Preliminary results

I finished making the extensive changes to my EBMT system required to support the new features discussed in previous blog posts, including support for multiple alignments per example, and use of multiple examples per input. For full details, see the CVS changes brought in with commit #341, for which the commit message reads:

Massive changes. Now includes support for different alignment file types,
multiple alignments per example, overlapping translations and multiple translations
for a segment, caching of examples, correct XML printing
(with words tagged as phrases, rather than individually), and more.

I ran preliminary tests using the new system, but found that the version of Moses I was using did not support the multiple alignments, so I ran the test using only the top alignment for each example. The results on the IWSLT test data from English->Chinese were as follows:

NIST score = 2.7285  BLEU score = 0.0465 for system "moses+ebmt"
NIST score = 3.1452  BLEU score = 0.0701 for system "moses"

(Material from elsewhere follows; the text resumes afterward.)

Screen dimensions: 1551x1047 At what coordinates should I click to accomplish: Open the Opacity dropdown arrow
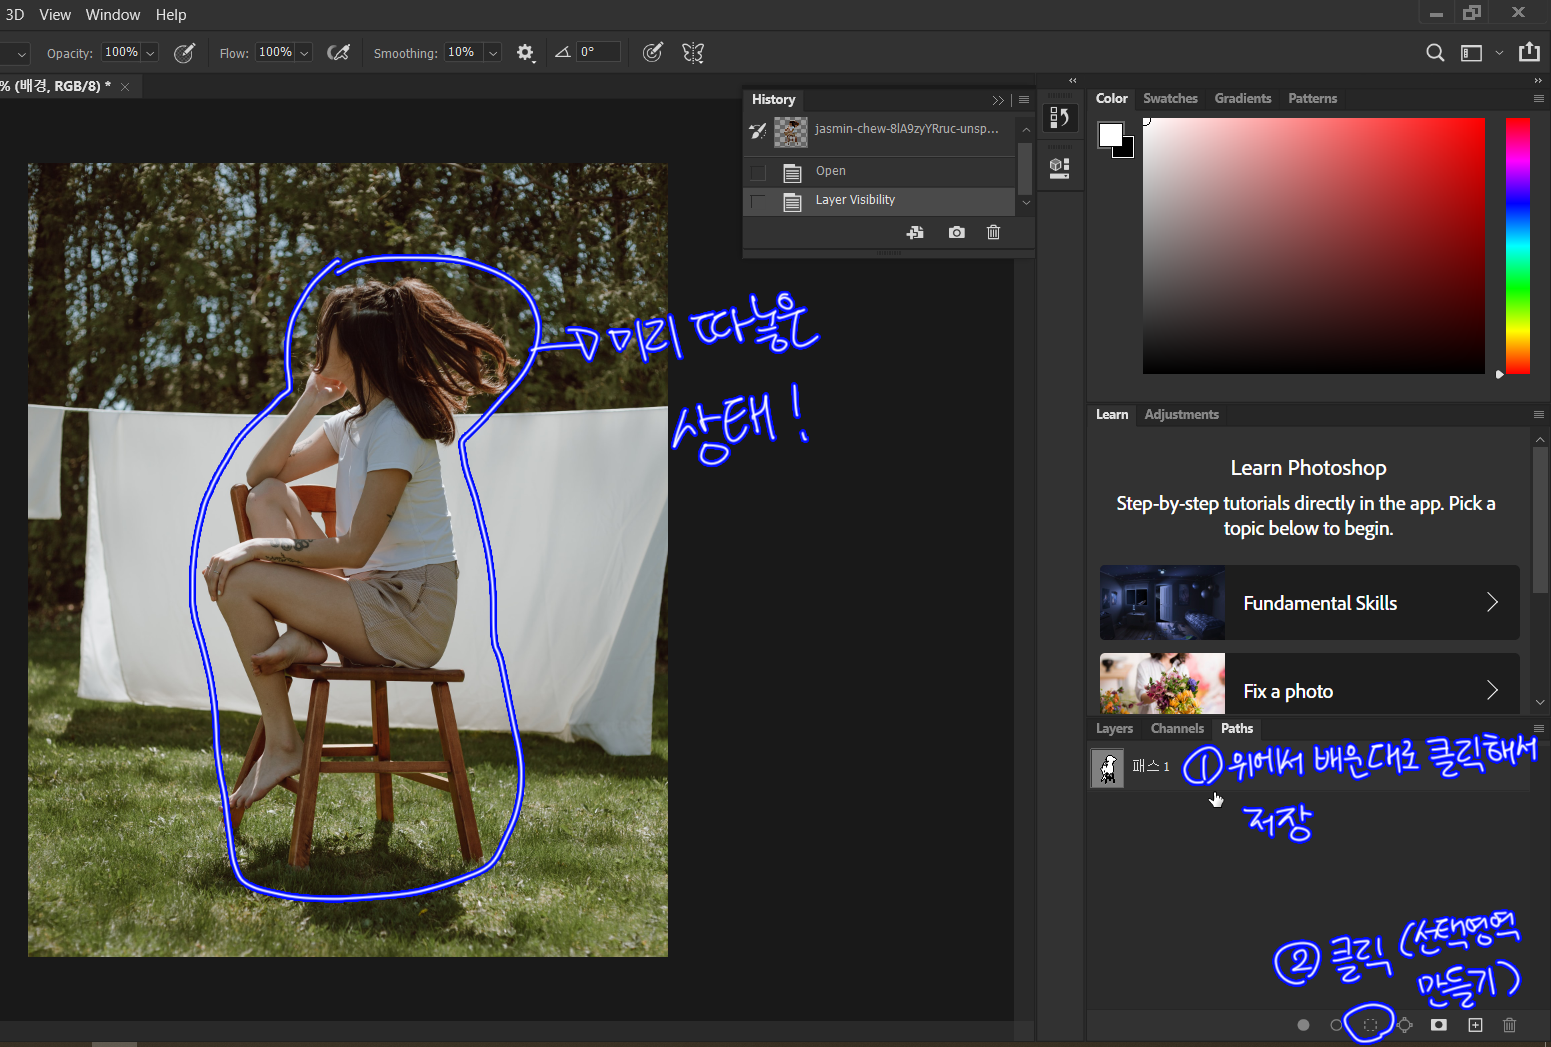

These are obviously not very impressive results. Part of the problem is that the IWSLT data is actually from a Chinese->English track and consequently has only one Chinese reference translation for each example (as opposed to four in the opposite direction). However, we can see form the results that we are still not close to beating the SMT system. Another major issue is that one of the benefits we had hoped to gain from the syntax-based matching is that we can find words which are related to each other even if they are not adjacent, but Moses does not currently allow us to specify such relations in the XML input.

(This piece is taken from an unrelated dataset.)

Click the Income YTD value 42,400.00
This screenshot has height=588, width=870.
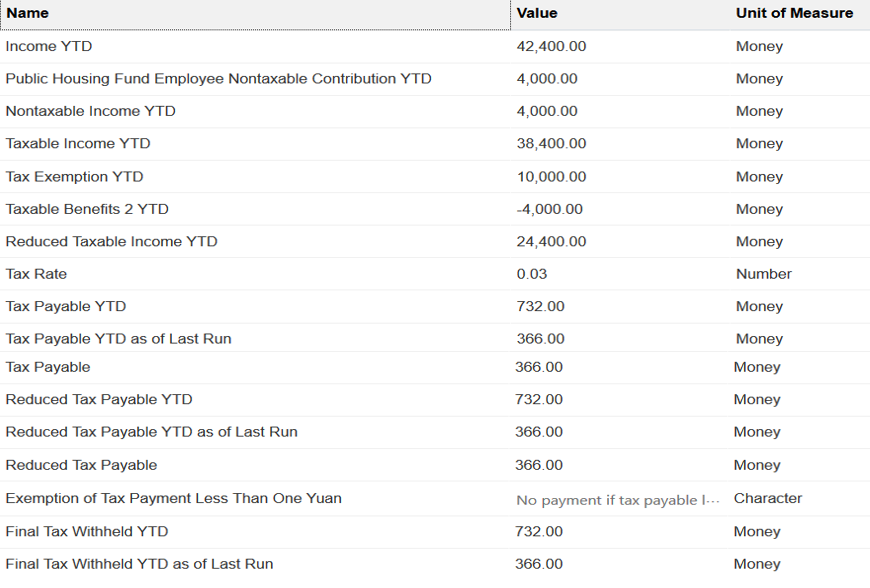click(551, 46)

After meeting with Steve, I have the following list of things to explore:

  • Modify Moses to be aware of phrases which must be translated together or not at all
  • Try to evaluate EBMT system independently of Moses (number of segments translated, etc)
  • Try same test on Europarl data
  • Try translating all four English sentences and compare each to the Chinese reference
  • Find new data with more reference translations
  • Try different parsers
  • See what difference worse CCG parser models make (less training vs more random)
  • Get a Chinese speaker to look at my output

My feeling is that the lack of support for defining relationships between translated phrases in Moses' XML input is one of the biggest problems. I plan to work on this first.